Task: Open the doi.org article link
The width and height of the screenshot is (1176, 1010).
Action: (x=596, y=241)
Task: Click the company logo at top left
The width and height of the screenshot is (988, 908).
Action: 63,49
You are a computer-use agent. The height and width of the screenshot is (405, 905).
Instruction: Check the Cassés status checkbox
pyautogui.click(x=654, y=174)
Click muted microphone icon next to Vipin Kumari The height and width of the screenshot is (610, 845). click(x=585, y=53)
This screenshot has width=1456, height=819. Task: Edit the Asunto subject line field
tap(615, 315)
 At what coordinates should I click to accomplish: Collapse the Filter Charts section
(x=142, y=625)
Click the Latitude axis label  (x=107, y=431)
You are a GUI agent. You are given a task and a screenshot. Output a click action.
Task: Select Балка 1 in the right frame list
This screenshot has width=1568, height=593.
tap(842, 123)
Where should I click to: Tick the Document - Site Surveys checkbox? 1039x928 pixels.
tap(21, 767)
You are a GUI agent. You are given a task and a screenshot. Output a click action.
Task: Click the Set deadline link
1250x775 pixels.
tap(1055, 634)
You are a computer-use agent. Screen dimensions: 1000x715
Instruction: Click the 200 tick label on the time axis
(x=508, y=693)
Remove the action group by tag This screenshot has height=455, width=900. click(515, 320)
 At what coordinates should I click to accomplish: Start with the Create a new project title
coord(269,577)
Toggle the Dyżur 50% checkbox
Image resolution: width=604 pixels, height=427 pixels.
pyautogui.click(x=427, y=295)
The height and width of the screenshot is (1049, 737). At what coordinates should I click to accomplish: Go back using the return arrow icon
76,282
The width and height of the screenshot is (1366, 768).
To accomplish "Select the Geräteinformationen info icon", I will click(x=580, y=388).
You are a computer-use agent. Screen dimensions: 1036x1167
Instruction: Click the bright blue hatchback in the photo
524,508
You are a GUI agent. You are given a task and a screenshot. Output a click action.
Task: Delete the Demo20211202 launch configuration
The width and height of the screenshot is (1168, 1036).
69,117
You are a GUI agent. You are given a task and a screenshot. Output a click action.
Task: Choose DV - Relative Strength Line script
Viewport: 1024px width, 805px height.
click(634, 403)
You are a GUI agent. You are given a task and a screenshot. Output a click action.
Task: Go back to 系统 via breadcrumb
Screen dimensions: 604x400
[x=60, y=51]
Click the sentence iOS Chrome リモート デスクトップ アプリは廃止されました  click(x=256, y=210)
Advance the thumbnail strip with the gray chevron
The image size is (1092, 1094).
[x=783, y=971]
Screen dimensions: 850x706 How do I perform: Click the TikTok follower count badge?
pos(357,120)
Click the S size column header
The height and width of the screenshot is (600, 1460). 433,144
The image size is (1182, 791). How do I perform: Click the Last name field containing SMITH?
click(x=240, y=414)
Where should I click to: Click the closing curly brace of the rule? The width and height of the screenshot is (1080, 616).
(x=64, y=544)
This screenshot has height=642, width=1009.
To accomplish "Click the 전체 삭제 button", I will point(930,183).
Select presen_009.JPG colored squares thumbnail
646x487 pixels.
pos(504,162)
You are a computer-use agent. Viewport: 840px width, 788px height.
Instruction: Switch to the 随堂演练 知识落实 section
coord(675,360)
▬▬▬▬▬▬▬▬▬▬
_What you are asked to do:_ Your reply should contain every entry, repeated exactly.

_Solution to the problem:_
Task: Open the doi.org article link
The width and height of the screenshot is (1176, 1010).
Action: (x=596, y=241)
Task: Click the company logo at top left
The width and height of the screenshot is (988, 908).
Action: 63,49
You are a computer-use agent. The height and width of the screenshot is (405, 905).
Instruction: Check the Cassés status checkbox
pyautogui.click(x=654, y=174)
Click muted microphone icon next to Vipin Kumari The height and width of the screenshot is (610, 845). click(x=585, y=53)
This screenshot has width=1456, height=819. Task: Edit the Asunto subject line field
tap(615, 315)
 At what coordinates should I click to accomplish: Collapse the Filter Charts section
(x=142, y=625)
Click the Latitude axis label  (x=107, y=431)
You are a GUI agent. You are given a task and a screenshot. Output a click action.
Task: Select Балка 1 in the right frame list
This screenshot has width=1568, height=593.
tap(842, 123)
Where should I click to: Tick the Document - Site Surveys checkbox? 1039x928 pixels.
tap(21, 767)
You are a GUI agent. You are given a task and a screenshot. Output a click action.
Task: Click the Set deadline link
1250x775 pixels.
tap(1055, 634)
You are a computer-use agent. Screen dimensions: 1000x715
Instruction: Click the 200 tick label on the time axis
(x=508, y=693)
Remove the action group by tag This screenshot has height=455, width=900. click(515, 320)
 At what coordinates should I click to accomplish: Start with the Create a new project title
coord(269,577)
Toggle the Dyżur 50% checkbox
Image resolution: width=604 pixels, height=427 pixels.
pyautogui.click(x=427, y=295)
The height and width of the screenshot is (1049, 737). At what coordinates should I click to accomplish: Go back using the return arrow icon
76,282
The width and height of the screenshot is (1366, 768).
To accomplish "Select the Geräteinformationen info icon", I will click(x=580, y=388).
You are a computer-use agent. Screen dimensions: 1036x1167
Instruction: Click the bright blue hatchback in the photo
524,508
You are a GUI agent. You are given a task and a screenshot. Output a click action.
Task: Delete the Demo20211202 launch configuration
The width and height of the screenshot is (1168, 1036).
69,117
You are a GUI agent. You are given a task and a screenshot. Output a click action.
Task: Choose DV - Relative Strength Line script
Viewport: 1024px width, 805px height.
click(634, 403)
You are a GUI agent. You are given a task and a screenshot. Output a click action.
Task: Go back to 系统 via breadcrumb
Screen dimensions: 604x400
[x=60, y=51]
Click the sentence iOS Chrome リモート デスクトップ アプリは廃止されました  click(x=256, y=210)
Advance the thumbnail strip with the gray chevron
The image size is (1092, 1094).
[x=783, y=971]
Screen dimensions: 850x706 How do I perform: Click the TikTok follower count badge?
pos(357,120)
Click the S size column header
The height and width of the screenshot is (600, 1460). 433,144
The image size is (1182, 791). How do I perform: Click the Last name field containing SMITH?
click(x=240, y=414)
Where should I click to: Click the closing curly brace of the rule? The width and height of the screenshot is (1080, 616).
(x=64, y=544)
This screenshot has height=642, width=1009.
To accomplish "Click the 전체 삭제 button", I will point(930,183).
Select presen_009.JPG colored squares thumbnail
646x487 pixels.
pos(504,162)
You are a computer-use agent. Viewport: 840px width, 788px height.
Instruction: Switch to the 随堂演练 知识落实 section
coord(675,360)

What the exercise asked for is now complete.